Tom Moody starts a rowdy discussion about Diana Kingsley's recently removed photograph, Blue Ribbon, 2005 at 55 5th Avenue in NYC (at 13th Street). The photograph pictures the torso of a sweatered large breasted woman opposite a winning floral arrangement and was taken down due to a complaint that the work was insensitive to those visiting a neighboring mammogramy office. Moody takes the position that the complaint stifles expression where as the guardian's Ana Finel Honigman believes the work was inappropriately placed. I suppose those who are facing the possibility of losing their breasts might not want to see a picture of someone who presumably will be keeping theirs for some time, but it's hard to imagine a more tame photograph than this. I want to be sensitive, but these are the kinds of complaints that lead to the exclusive display of tepid landscape painting. Also see artinfo for a brief summation of the story.

This weeks Impressionist and Modern auction sales started out tame at Christies, who faired reasonably given a slumping economy, and led to a rather disasterous evening at Sothebys. That auction totaled 269.7 million, falling significantly below their presale low estimate of 355.6 million. Apparently the most disappointing moment of the auction came early on, when The Fields, a Van Gogh painting estimated to sell for as much as 35 million, drew not a single bidder. Sotheby's stock responded yesterday by plummeting 14.23 percent. Culturegrrl writes up a storm on this subject here, here, and here.

Tyler Green writes that while Dave Hickey is probably the most admired art writer of the moment, Laurence Weschler could stand to see a little more attention. I couldn't agree more. His book, Seeing is Forgetting, a biography of Robert Irwin is a must read for any artist. I might also advise artists to read Hickey with a few more grains of salt than many do. There are far too many hipster artists overly concerned with beauty and the whims of pop culture, all of whom have read Air Guitar and treat it as though it were the bible.

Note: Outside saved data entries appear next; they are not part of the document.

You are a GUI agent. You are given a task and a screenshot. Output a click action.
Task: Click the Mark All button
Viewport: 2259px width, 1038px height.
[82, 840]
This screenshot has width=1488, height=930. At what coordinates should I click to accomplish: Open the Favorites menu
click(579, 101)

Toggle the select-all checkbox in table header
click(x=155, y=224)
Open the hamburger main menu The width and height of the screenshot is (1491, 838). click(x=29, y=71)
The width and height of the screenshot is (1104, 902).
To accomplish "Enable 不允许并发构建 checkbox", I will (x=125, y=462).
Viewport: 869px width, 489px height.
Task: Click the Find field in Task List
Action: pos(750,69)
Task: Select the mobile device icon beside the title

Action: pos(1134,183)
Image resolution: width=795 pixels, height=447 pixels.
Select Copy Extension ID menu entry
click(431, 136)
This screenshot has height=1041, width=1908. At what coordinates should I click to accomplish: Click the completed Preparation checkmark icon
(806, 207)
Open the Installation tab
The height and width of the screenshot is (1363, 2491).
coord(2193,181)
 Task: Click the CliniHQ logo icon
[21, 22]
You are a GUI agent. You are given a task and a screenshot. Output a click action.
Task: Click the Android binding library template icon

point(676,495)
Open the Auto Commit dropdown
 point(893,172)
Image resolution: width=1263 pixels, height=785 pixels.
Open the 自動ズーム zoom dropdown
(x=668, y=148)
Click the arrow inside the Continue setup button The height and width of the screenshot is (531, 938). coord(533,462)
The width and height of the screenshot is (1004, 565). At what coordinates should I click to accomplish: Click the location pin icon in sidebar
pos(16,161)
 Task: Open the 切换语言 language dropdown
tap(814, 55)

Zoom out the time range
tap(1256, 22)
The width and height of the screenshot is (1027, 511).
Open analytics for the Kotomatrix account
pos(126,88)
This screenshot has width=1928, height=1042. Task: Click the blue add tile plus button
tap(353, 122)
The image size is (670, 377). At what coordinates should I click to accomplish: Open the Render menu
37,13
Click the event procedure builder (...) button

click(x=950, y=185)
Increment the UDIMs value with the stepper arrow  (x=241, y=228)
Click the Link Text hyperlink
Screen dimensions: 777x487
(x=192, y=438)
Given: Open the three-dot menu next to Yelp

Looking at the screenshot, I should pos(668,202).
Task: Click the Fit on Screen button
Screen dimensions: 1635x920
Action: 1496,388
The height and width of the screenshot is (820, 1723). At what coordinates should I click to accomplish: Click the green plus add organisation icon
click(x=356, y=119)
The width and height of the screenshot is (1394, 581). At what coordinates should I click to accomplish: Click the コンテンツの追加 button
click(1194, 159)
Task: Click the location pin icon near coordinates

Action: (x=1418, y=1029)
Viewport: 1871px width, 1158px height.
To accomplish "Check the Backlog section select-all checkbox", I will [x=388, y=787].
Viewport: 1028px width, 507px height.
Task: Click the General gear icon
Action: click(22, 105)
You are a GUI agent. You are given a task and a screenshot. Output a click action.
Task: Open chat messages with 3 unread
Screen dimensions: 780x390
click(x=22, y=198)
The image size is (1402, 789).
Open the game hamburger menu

Paul Schmelzer interviews communications scholar Bob McChesney about the FCC ownership vote and net neutrality. If there was any question that the FCC has been acting rather shadily, McChesney clears this up in the except below,

Kevin Martin has reopened a review of its media ownership rules, as it’s required to by law. And he agreed, and the FCC agreed after the last time the rules were thrown out in the court system that to make sure it’ll past legal must this time they would hold at least six public hearings on what people think of these rule changes. The last one is coming on November 9 in Seattle. Chairman Martin of the FCC is making it clear that he is determined to change the rules – he’s been public about this – as quickly as possible, as dramatically as possible, and really has no concern whatsoever with following the spirit of the process where the public hearings hold any value. He’s given in almost every case minimum possible notice to the community that’d they’d be having hearings. The last two, literally a week's notice. And these are supposed to be hearings to solicit public opinion from across the board. They’ve tried to put them during daylight hours when working people can’t get away from work. And he’s made a mockery of the process.